Anyone else ever think that summer is going to be nice and chill and then bam summer is over and you feel like you never got a chance to breathe? Yea, raising my hand over here because our summers be cray. I cannot believe it's already almost mid-August and Will is about to start inservice and go back to work for the school year - where did the summer go? And on top of that, we have a 6-month old already and I'm like WHAT.
With summers being as crazy as they are and just life in general being crazy (can I get an amen??), I'm always looking for easy lunches that I can make ahead of time and then keep in the fridge for when I want it. This lunch recipe is perfect for that. You can make all of these things ahead of time, refrigerate them separately, and then assemble your bowl and heat it up when you are ready to eat. It's also jam-packed with healthy, filling ingredients which is wonderful because mama's got to refuel, y'all. This also would make a perfectly acceptable, healthy, delicious dinner for a weeknight.
A few little tips or changes you can make to this recipe: swap out the dijon dressing for a hummus dressing (like the one in this post), swap tomatoes out for strawberries (because YUM), add in some sort of nut (almonds, walnuts, etc).
This bowl is pretty much guaranteed to be one of your new favorite go-to lunch recipes and I'm excited for you to try it out! Also, if anyone figures out how to make time slow down a little bit, let me know!
Chicken & Quinoa Lunch Bowl with Roasted Chickpeas, Sweet Potatoes, and Dijon Vinaigrette
- 1lb chicken tenders
- 1 cup quinoa
- 3 cups mixed greens (I chose baby kale and spinach)
- 2 cans chickpeas, rinsed and drained
- 2 cups brussel sprouts, sliced
- 2 sweet potatoes, sliced
- 2 avocados, sliced
- 1 cup tomatoes, cut in half
- 1/2 teaspoon cumin
- 1/2 teaspoon coriander
- 2 teaspoons dijon mustard
- 2 tablespoons lemon juice
- 2 tablespoons white wine vinegar
- 2 cloves garlic, minced
- 2/3 cup olive oil
- salt/pepper to taste
- Preheat oven to 400°F and cover a large baking sheet with foil.

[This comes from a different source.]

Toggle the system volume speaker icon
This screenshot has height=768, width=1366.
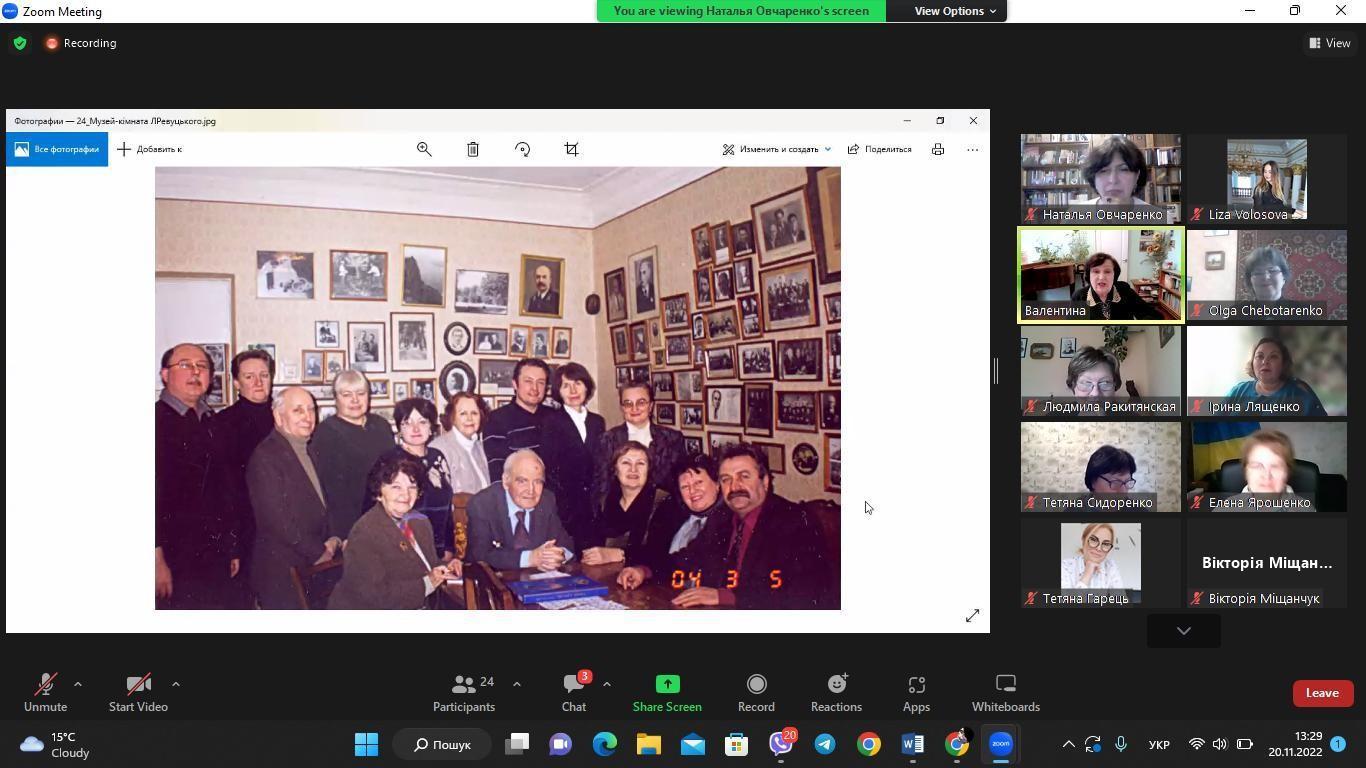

- Place chickpeas in a bowl, drizzle olive oil and toss to coat. Add cumin and coriander and stir to incorporate. Pour chickpeas on half of the baking sheet. Place brussels and sweet potatoes on baking sheet, drizzle with olive oil, sea salt and pepper. Bake until brussels and sweet potatoes are tender and chickpeas are crisp.
- Pour 2 cups of water into a medium-sized pot along with the cup of quinoa. Bring to boil over medium heat and then reduce heat to low, cover, and let simmer until all the liquid has been absorbed (about 20 minutes).
- While your quinoa is simmering, cook your chicken. Heat a drizzle of olive oil in a large skillet over medium heat. Once skillet is hot, place chicken tenders on your skillet and cook for 3-5 minutes on each side or until the chicken is cooked through (no longer pink on the inside and firm to the touch). I chose to cut my chicken into bite-sized chunks for this bowl, but you can also keep them whole.
- Lastly, make your dressing. Whisk dijon mustard, lemon juice, white wine vinegar, garlic, and olive oil in a small bowl.
- To assemble your bowls, place your greens in the bowl first and then the quinoa on top. Next place your chicken, sweet potatoes, brussels, chickpeas, tomatoes, and avocado. Drizzle with a bit of dijon dressing and voila! you have yourself the perfect lunch bowl!